A year and a half ago, my friend Nancy and I had taken a road trip to go to our first "Heritage Harvest Festival" at Monticello. We came home 'the back way' from Charlottesville (aka Rte 460), stocking up on molasses at 'Adams Country Store' (more famous for its country hams and dandoodle sausages) and stopping at every Mom and Pop antique store we could find. At one of them, we asked where the locals go to buy their peanuts. In unison, two older gentlemen said "Wakefield Peanuts." And so Wakefield Peanuts it was!
My family couldn't get enough of the homemade peanut butter, sugared peanuts and homemade peanut brittle, so a few months later we took another day trip out that way to secure more molasses and peanuts. This past summer, I stocked up on several bags of peanuts at the farmer's market (did you know they keep quite well in the freezer?), but last week, horror of horrors, my supply ran dry.
It's been a busy few months for me and time is scarce. So another day trip out to Wakefield was out of the question. Luckily, the nice folks at Wakefield Peanuts are willing to ship, so a few days later I had FIFTY POUNDS of raw, shelled, skinned peanuts delivered right to my door (do yourself a favor and pay the extra $10 for the skinned ones. It's not a fun task and it takes forever to do yourself!) Shipping is included, so your cost will be the same as mine: $85. Have you priced peanuts lately? It's a deal. I repackaged them (5 lbs fits nicely into a gallon sized bag) and shared the cost with friends, and we are once again enjoying homemade peanut butter, which is shockingly easy to make if you've never tried it.

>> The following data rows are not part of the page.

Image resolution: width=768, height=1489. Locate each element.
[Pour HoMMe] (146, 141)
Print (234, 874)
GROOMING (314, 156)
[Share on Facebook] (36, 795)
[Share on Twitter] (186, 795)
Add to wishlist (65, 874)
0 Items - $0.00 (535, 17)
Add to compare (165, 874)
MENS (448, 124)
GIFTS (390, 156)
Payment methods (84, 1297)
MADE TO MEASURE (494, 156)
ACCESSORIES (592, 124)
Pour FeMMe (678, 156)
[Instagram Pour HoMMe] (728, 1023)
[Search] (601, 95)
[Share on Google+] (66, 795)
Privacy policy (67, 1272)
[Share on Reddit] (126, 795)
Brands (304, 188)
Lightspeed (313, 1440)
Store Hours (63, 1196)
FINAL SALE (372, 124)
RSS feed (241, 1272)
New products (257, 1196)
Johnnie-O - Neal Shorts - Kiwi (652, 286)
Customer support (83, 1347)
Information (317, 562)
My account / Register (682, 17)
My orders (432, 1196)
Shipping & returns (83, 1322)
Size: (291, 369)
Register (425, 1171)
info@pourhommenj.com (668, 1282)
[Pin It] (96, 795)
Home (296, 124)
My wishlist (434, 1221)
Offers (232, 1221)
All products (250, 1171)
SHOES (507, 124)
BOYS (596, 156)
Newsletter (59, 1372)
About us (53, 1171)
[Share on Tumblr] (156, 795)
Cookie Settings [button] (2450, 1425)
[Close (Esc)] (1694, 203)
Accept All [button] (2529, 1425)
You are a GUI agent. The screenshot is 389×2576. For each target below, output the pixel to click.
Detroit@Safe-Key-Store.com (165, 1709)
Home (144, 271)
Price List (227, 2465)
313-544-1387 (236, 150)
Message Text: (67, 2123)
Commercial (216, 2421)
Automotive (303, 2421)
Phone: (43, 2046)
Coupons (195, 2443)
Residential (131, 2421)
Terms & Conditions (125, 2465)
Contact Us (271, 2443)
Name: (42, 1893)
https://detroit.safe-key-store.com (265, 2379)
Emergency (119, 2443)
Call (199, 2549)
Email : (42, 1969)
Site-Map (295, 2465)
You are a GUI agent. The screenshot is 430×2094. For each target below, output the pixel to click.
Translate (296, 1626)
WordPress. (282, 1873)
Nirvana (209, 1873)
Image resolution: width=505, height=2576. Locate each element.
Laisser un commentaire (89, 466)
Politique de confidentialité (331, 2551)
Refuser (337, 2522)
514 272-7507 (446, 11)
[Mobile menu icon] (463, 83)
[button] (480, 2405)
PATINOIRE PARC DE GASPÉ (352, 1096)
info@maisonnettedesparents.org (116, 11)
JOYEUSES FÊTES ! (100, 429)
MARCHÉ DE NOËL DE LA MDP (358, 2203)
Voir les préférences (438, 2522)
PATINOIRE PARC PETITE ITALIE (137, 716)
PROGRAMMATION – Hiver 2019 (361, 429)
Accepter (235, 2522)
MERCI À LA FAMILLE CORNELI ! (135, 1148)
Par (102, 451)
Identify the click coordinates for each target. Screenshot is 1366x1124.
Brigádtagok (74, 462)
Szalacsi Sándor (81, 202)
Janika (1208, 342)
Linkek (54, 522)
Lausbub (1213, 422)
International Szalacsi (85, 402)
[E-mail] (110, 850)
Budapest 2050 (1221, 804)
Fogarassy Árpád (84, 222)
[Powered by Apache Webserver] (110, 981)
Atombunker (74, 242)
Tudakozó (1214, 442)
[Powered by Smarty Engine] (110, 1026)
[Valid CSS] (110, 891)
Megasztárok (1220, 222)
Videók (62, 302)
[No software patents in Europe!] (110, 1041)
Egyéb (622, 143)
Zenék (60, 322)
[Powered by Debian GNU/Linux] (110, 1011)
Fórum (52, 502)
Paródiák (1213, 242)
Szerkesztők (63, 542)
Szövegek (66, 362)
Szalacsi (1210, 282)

First, roast the raw, shelled, skinned peanuts at 350 degrees Fahrenheit for 15 to 20 minutes, depending upon how dark you like them. Let them cool, and put them into a food processor (don't try to use a blender, you'll most likely kill the motor). Pulse/process for a few minutes. It may take awhile, but eventually it'll start to get more creamy. It the peanuts are really dry, you can add in some peanut oil, and if you'd like to add some salt or honey for taste, go right ahead. When it's smooth enough (or chunky enough) for your liking, you're done! Stored in the fridge, it lasts a long time (well, my kids tend to devour it in no time, but you know what I mean.) It doesn't seem to separate like the store-bought 'natural' kind, either, so that's a bonus in my book!